**TASK INPUTS**
════════════════

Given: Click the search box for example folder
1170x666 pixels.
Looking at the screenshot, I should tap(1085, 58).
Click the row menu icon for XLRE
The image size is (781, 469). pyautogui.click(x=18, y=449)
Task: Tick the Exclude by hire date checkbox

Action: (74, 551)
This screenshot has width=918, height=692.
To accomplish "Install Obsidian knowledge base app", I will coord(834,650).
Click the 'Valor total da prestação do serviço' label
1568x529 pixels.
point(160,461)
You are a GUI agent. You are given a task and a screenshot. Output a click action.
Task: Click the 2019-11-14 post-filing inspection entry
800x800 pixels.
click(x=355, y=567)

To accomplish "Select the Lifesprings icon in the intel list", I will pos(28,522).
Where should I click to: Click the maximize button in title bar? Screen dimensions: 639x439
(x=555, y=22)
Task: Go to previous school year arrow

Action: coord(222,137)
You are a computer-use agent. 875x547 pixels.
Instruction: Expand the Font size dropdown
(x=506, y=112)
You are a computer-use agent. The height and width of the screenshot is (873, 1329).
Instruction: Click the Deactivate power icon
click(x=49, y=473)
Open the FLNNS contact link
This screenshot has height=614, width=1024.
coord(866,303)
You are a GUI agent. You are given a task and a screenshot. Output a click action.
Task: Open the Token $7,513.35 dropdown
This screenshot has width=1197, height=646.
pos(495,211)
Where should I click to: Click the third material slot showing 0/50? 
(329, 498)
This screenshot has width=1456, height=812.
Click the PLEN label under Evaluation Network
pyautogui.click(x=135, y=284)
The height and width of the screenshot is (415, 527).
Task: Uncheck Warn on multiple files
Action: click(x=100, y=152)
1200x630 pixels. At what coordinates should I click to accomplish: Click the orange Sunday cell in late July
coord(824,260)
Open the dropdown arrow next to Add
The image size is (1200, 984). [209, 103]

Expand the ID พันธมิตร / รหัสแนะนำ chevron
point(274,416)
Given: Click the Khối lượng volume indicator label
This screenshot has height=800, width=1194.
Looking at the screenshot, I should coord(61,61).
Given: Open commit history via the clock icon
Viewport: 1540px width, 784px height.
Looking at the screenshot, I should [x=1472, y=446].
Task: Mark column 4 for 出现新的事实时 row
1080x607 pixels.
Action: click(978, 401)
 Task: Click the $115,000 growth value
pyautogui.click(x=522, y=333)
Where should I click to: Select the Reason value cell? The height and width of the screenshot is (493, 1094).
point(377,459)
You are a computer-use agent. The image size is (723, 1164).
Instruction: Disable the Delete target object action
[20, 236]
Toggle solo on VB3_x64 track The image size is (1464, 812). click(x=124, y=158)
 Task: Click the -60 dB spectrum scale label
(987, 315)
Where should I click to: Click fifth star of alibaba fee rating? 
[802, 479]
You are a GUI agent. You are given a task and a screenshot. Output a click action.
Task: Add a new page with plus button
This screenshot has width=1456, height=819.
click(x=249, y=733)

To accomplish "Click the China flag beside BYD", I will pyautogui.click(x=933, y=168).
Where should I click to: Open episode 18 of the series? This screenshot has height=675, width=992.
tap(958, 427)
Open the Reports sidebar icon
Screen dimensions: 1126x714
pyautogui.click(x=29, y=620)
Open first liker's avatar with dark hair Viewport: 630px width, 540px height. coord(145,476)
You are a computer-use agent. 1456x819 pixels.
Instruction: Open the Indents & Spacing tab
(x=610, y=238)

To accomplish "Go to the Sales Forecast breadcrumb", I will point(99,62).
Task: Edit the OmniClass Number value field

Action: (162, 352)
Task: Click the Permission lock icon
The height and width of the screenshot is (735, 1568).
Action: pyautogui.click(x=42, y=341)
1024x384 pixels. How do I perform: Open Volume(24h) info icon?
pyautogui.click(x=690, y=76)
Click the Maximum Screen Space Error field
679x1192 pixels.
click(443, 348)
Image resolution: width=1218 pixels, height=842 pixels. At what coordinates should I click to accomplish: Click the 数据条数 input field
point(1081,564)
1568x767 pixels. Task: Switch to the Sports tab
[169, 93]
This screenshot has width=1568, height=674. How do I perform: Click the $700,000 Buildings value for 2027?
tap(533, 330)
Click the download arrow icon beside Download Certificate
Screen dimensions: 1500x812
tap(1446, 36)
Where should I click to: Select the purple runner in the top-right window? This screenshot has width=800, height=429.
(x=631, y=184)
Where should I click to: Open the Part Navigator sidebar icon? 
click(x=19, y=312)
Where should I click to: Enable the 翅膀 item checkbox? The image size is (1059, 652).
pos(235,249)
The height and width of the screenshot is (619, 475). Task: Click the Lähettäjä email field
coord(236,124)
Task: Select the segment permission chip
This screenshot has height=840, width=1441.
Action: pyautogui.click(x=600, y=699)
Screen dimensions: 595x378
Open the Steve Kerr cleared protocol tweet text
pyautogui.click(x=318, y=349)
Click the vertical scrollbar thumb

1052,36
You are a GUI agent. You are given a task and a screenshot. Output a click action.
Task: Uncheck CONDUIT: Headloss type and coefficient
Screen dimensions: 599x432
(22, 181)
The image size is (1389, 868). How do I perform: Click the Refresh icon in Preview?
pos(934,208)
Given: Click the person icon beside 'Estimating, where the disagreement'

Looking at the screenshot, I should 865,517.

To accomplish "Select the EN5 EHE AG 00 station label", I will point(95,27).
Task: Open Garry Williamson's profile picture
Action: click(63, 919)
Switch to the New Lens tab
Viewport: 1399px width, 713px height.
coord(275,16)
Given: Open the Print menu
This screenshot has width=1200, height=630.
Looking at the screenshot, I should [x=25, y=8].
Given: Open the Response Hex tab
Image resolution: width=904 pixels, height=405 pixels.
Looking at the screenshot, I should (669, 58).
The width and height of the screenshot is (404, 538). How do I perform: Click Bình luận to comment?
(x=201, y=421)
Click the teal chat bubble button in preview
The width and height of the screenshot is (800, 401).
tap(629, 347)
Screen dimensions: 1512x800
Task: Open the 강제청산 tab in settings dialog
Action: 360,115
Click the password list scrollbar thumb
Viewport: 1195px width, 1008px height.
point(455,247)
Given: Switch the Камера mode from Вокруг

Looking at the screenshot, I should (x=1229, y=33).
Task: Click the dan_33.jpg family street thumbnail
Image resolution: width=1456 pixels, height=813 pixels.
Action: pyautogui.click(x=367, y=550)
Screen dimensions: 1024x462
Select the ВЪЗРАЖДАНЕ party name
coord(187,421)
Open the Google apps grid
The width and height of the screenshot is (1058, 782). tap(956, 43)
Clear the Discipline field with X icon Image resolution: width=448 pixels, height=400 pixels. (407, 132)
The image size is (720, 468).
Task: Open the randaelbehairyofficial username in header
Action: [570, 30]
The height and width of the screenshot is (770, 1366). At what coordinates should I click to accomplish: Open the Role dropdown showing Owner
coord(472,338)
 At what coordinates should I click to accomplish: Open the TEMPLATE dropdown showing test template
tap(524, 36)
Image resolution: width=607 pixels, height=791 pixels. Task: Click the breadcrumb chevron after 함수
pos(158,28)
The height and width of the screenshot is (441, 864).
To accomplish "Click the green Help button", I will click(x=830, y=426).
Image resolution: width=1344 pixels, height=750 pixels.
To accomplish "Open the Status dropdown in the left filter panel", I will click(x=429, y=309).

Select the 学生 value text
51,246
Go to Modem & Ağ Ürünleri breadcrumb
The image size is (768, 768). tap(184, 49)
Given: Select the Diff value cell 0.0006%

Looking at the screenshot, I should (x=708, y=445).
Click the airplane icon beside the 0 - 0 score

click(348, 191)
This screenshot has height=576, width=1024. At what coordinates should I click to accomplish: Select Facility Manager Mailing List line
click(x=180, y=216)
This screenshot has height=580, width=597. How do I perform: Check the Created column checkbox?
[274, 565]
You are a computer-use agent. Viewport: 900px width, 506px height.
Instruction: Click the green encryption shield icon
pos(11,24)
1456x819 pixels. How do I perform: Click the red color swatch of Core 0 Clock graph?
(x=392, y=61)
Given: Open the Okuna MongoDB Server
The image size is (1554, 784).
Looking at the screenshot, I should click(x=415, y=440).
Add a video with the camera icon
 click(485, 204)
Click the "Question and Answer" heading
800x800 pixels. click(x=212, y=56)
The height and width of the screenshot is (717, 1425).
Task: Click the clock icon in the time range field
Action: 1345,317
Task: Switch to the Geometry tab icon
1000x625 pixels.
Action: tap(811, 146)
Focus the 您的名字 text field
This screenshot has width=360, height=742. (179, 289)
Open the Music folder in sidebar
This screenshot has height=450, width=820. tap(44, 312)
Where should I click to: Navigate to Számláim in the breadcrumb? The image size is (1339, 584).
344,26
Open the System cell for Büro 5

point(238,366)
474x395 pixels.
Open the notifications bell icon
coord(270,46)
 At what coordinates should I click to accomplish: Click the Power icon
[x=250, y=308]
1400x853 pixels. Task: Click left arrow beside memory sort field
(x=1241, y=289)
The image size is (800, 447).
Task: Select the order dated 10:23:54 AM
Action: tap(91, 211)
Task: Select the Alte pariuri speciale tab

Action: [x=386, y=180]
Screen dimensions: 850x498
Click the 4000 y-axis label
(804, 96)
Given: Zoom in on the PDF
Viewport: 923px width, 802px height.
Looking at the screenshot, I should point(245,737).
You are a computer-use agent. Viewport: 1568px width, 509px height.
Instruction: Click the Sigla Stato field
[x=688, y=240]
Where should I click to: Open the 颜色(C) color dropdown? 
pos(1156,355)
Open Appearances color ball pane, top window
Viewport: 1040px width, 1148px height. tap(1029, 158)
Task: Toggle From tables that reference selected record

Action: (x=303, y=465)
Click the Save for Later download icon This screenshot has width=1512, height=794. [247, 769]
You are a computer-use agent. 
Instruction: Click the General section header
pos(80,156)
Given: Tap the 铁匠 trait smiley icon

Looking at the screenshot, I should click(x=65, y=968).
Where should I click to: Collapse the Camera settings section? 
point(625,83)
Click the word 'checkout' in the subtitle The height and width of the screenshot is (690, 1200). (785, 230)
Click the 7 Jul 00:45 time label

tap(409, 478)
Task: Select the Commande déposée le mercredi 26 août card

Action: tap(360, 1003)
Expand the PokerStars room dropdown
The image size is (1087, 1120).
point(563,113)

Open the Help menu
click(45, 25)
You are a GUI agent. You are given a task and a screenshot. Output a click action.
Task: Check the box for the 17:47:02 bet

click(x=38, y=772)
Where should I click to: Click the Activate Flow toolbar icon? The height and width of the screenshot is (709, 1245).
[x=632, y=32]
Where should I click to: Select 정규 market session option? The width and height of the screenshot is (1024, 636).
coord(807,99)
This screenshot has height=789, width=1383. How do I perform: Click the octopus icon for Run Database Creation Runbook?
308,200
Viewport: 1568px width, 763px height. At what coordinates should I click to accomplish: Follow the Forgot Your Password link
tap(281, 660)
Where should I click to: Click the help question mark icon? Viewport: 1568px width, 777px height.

════════════════

**WHAT IS EXPECTED**
Reproduce the listing above word for word, beginning at the line that contains "Task: Select the segment permission chip" and stopping after the line that contains "pos(934,208)".

**ANSWER TO THE TASK**
Task: Select the segment permission chip
This screenshot has height=840, width=1441.
Action: pyautogui.click(x=600, y=699)
Screen dimensions: 595x378
Open the Steve Kerr cleared protocol tweet text
pyautogui.click(x=318, y=349)
Click the vertical scrollbar thumb

1052,36
You are a GUI agent. You are given a task and a screenshot. Output a click action.
Task: Uncheck CONDUIT: Headloss type and coefficient
Screen dimensions: 599x432
(22, 181)
The image size is (1389, 868). How do I perform: Click the Refresh icon in Preview?
pos(934,208)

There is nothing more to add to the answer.